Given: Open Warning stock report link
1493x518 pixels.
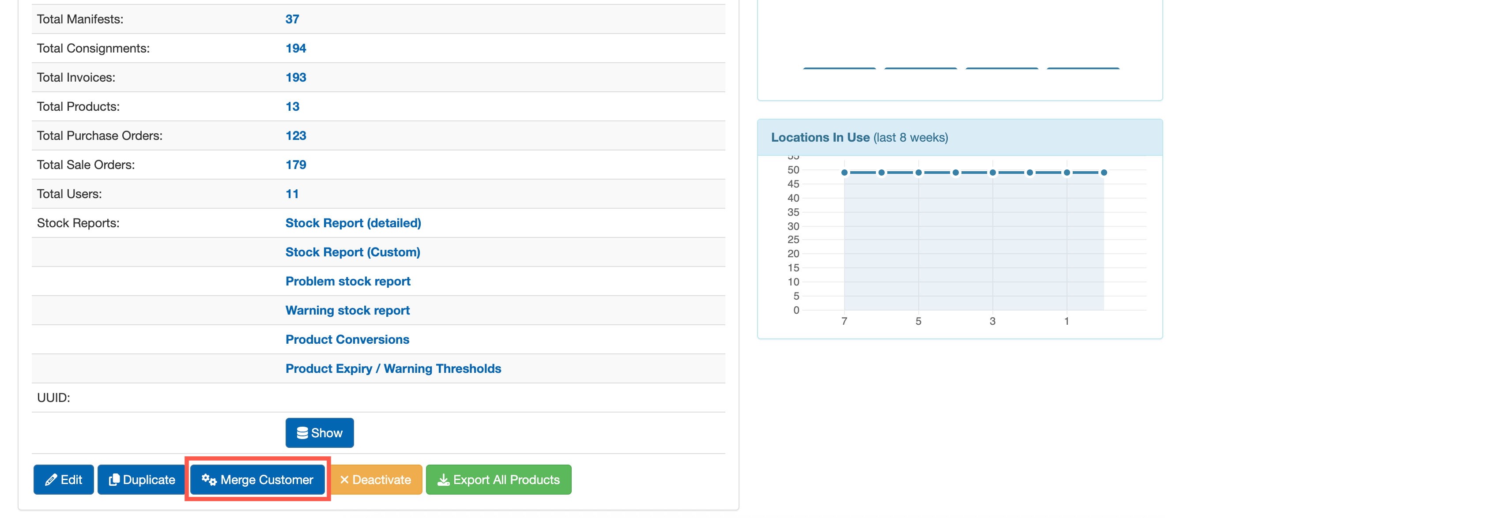Looking at the screenshot, I should pos(347,311).
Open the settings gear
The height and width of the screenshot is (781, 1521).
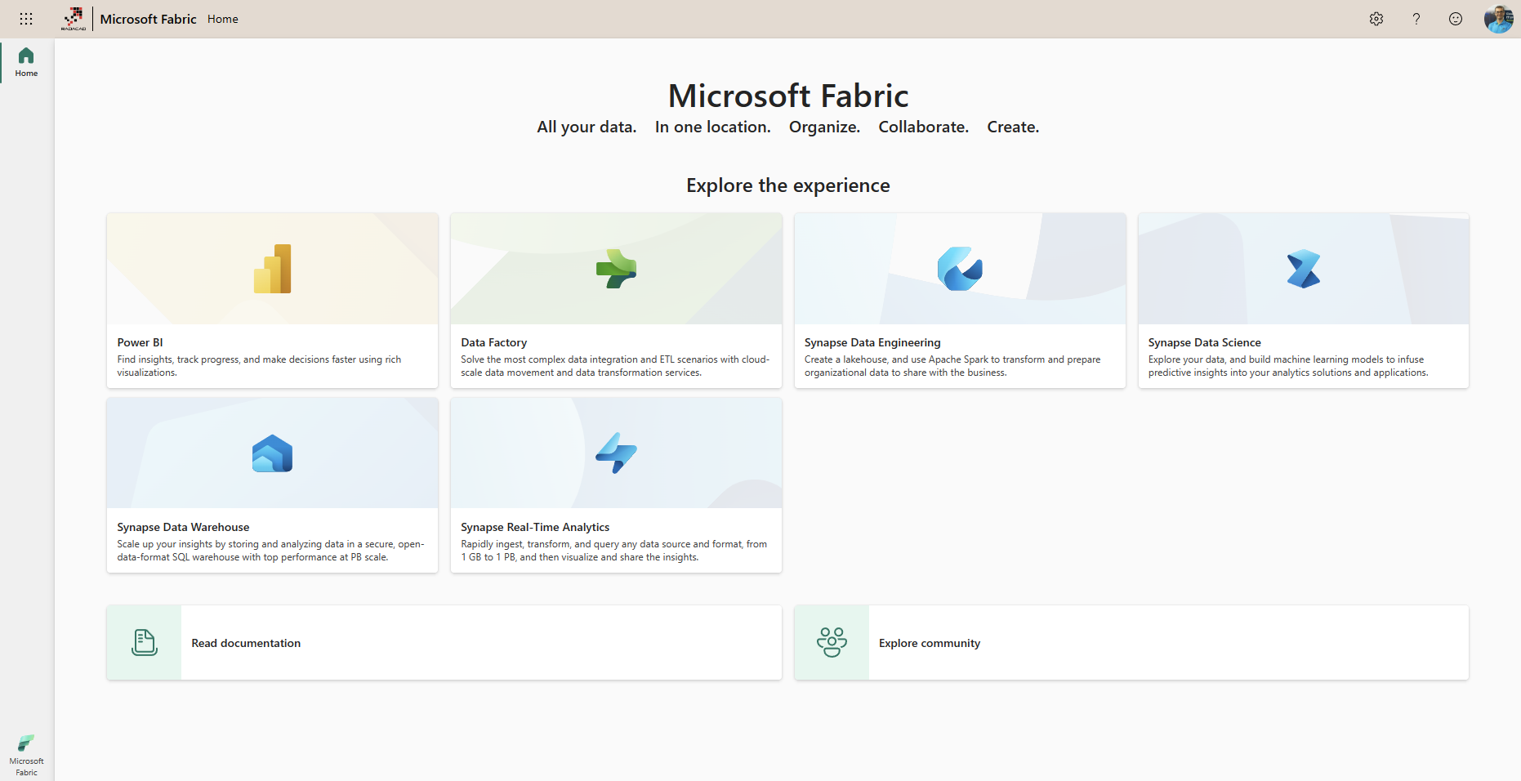coord(1376,19)
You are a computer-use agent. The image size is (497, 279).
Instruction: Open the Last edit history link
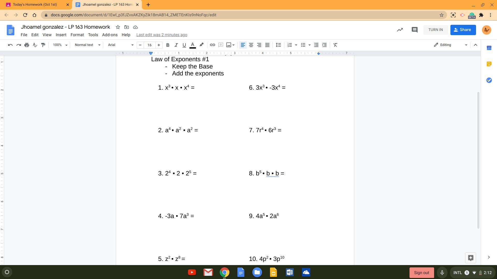162,35
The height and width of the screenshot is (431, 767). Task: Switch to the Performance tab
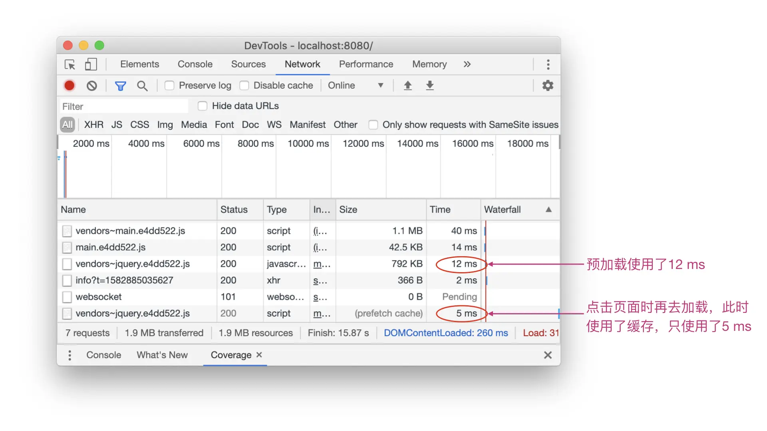point(366,64)
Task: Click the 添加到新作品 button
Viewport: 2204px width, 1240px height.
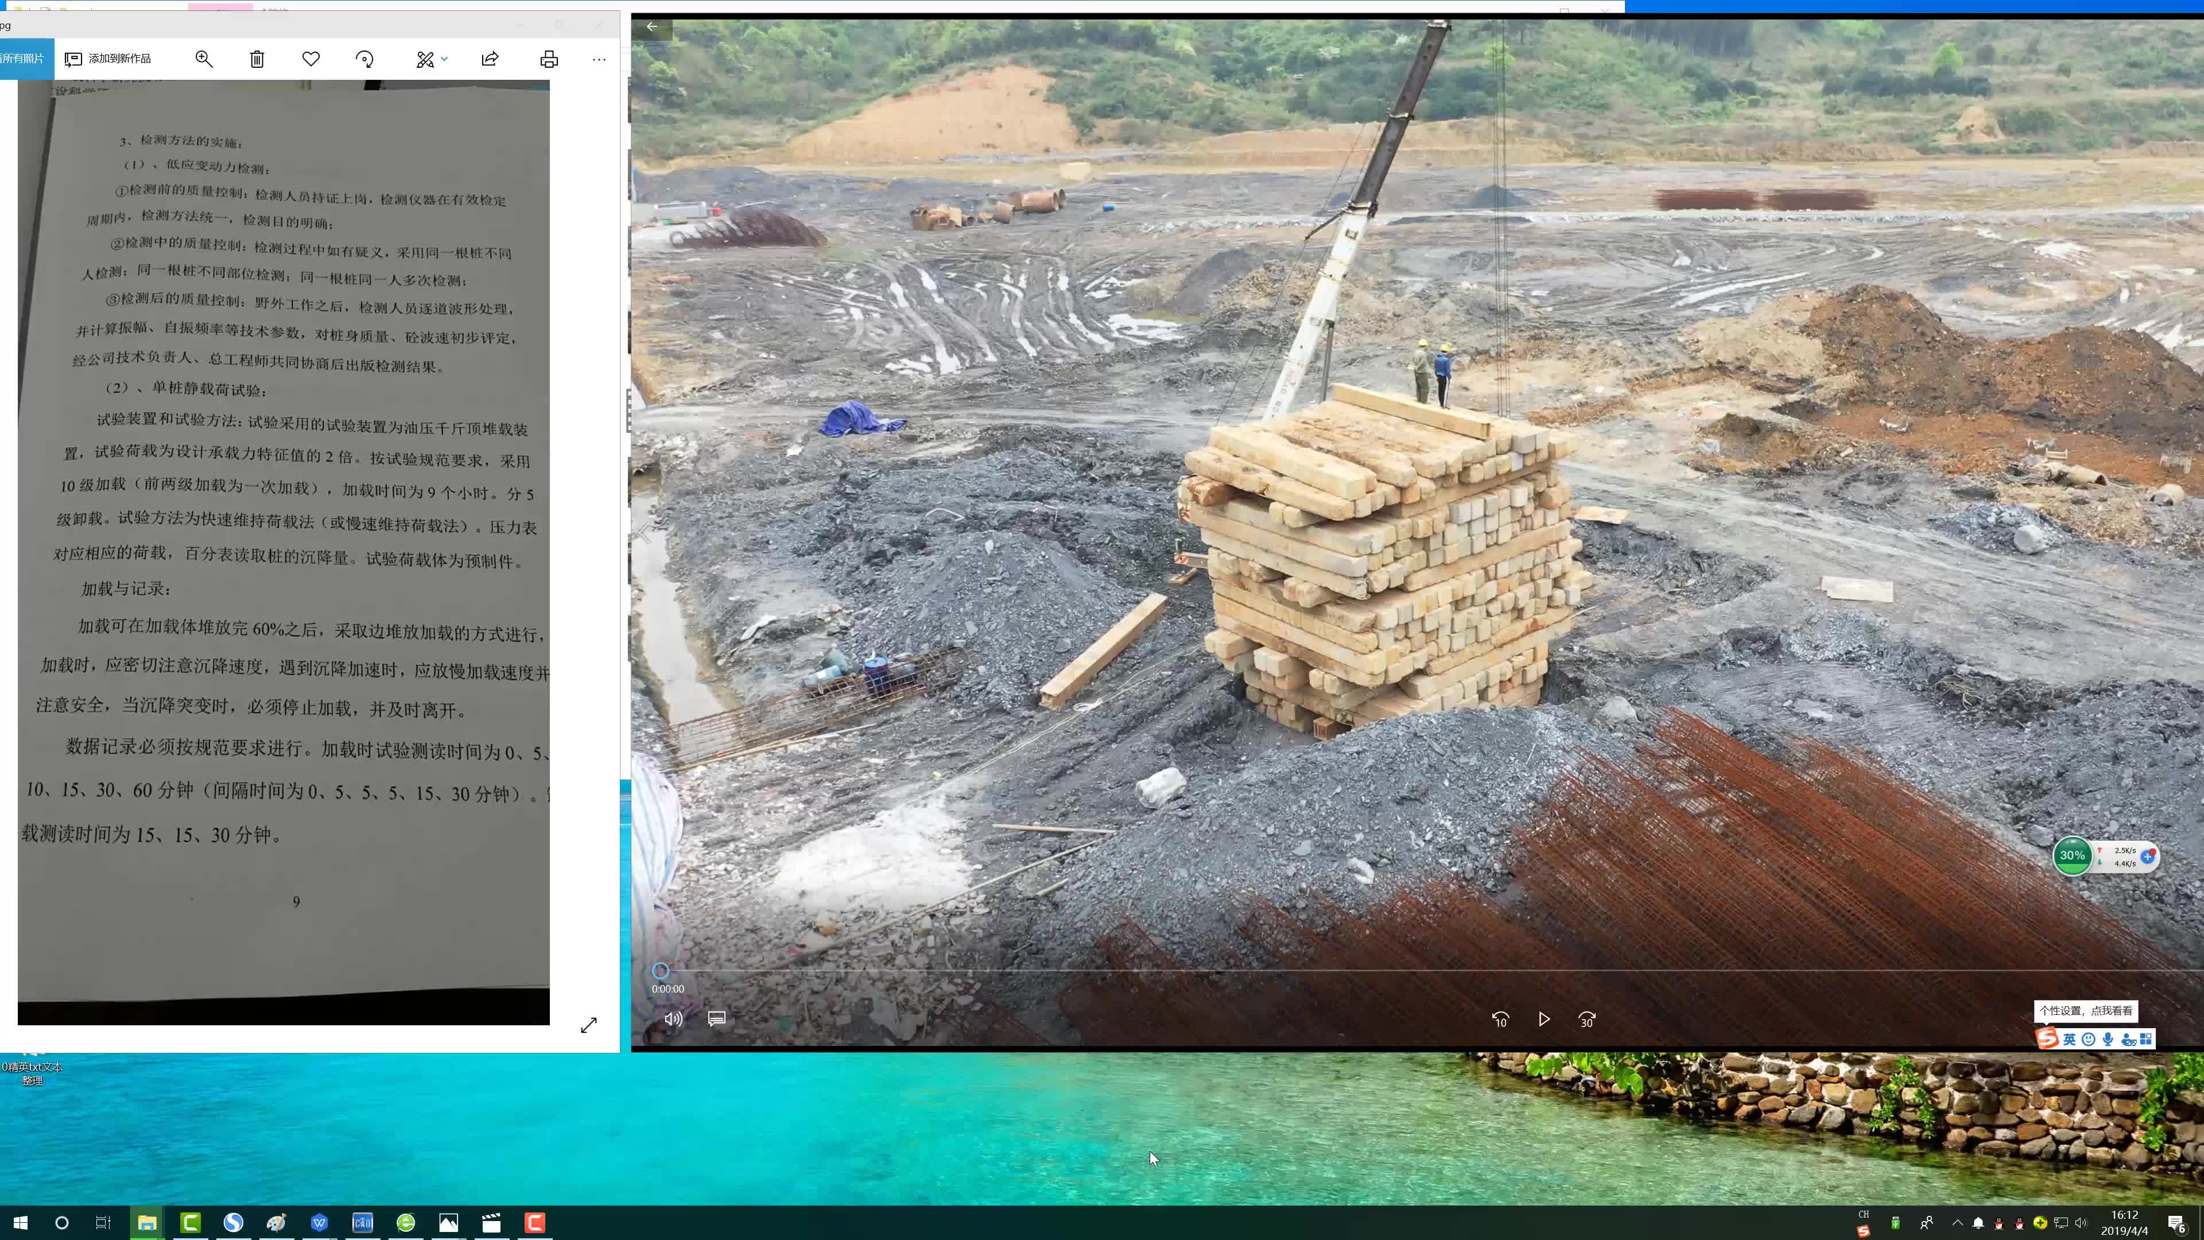Action: (x=108, y=59)
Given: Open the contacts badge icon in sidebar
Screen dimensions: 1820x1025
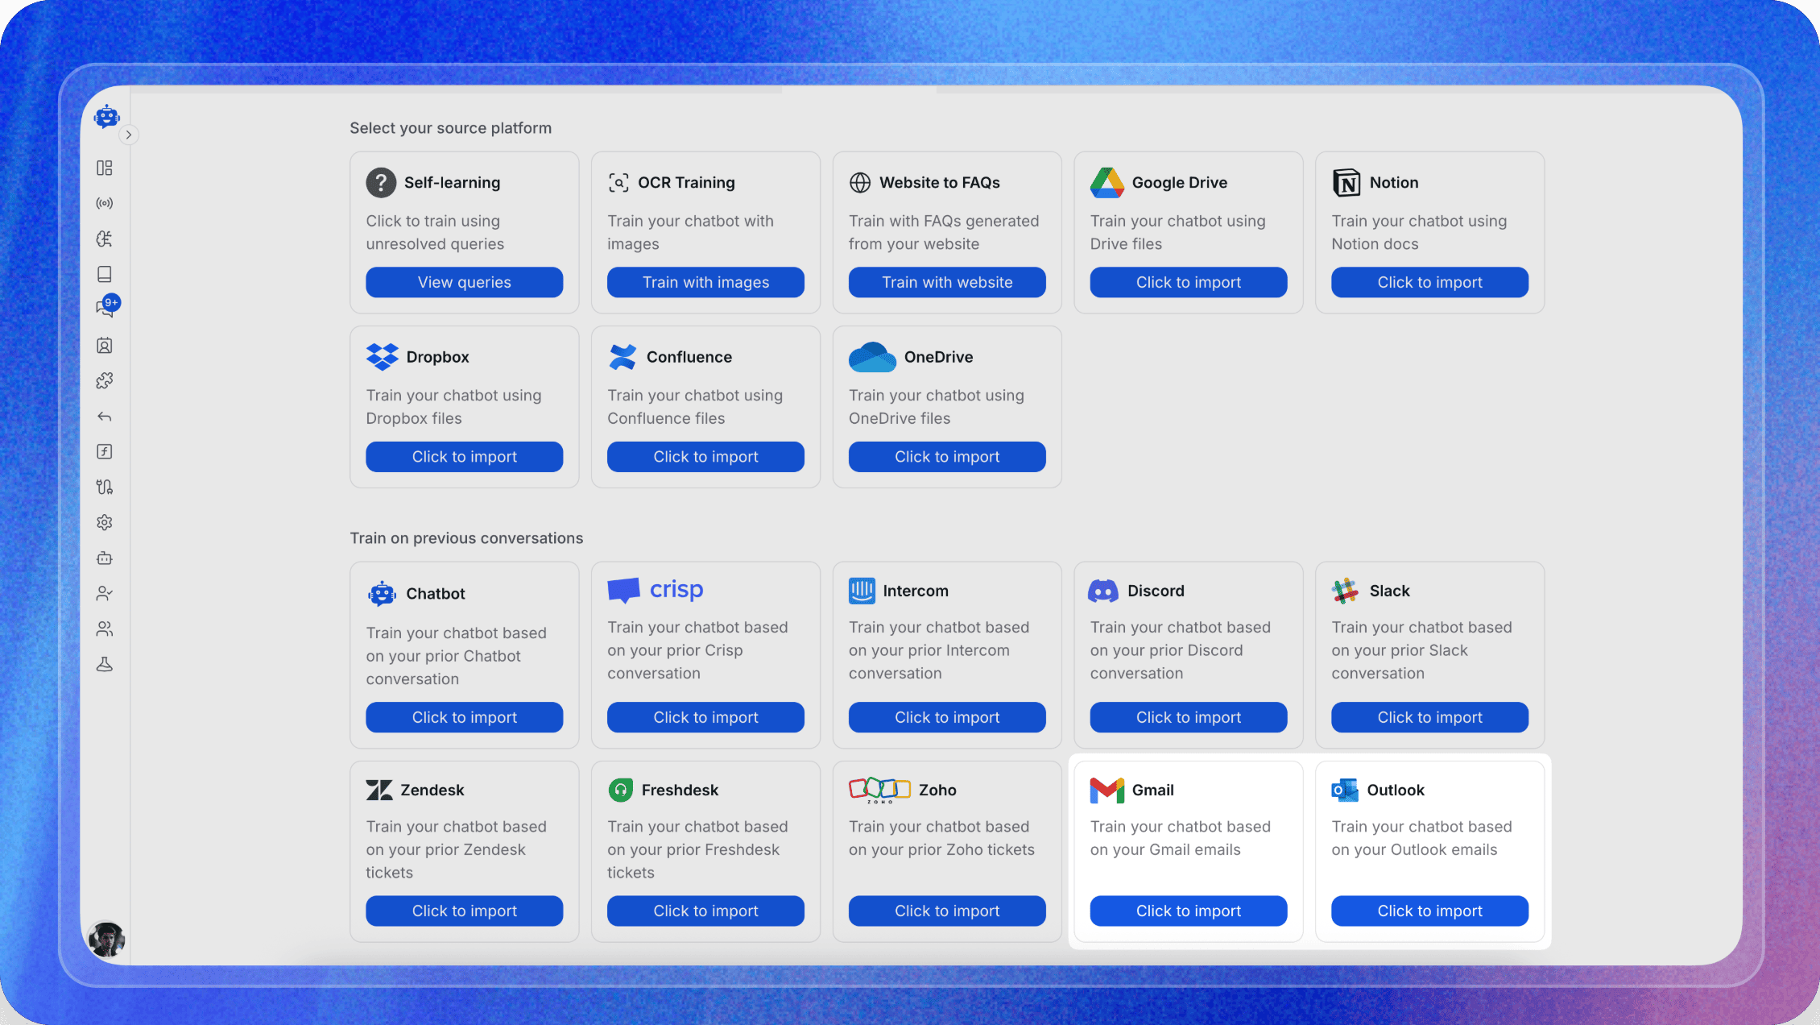Looking at the screenshot, I should coord(105,346).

——————

**PROBLEM REQUIREMENTS**: Exactly and only the lines from the one holding "Viewport: 2204px width, 1240px height." through the final line of the material must be returned, both ends included, without any pictures.

**TASK RESPONSE**:
Viewport: 2204px width, 1240px height.
Action: (x=108, y=59)
Given: Open the contacts badge icon in sidebar
Screen dimensions: 1820x1025
Looking at the screenshot, I should coord(105,346).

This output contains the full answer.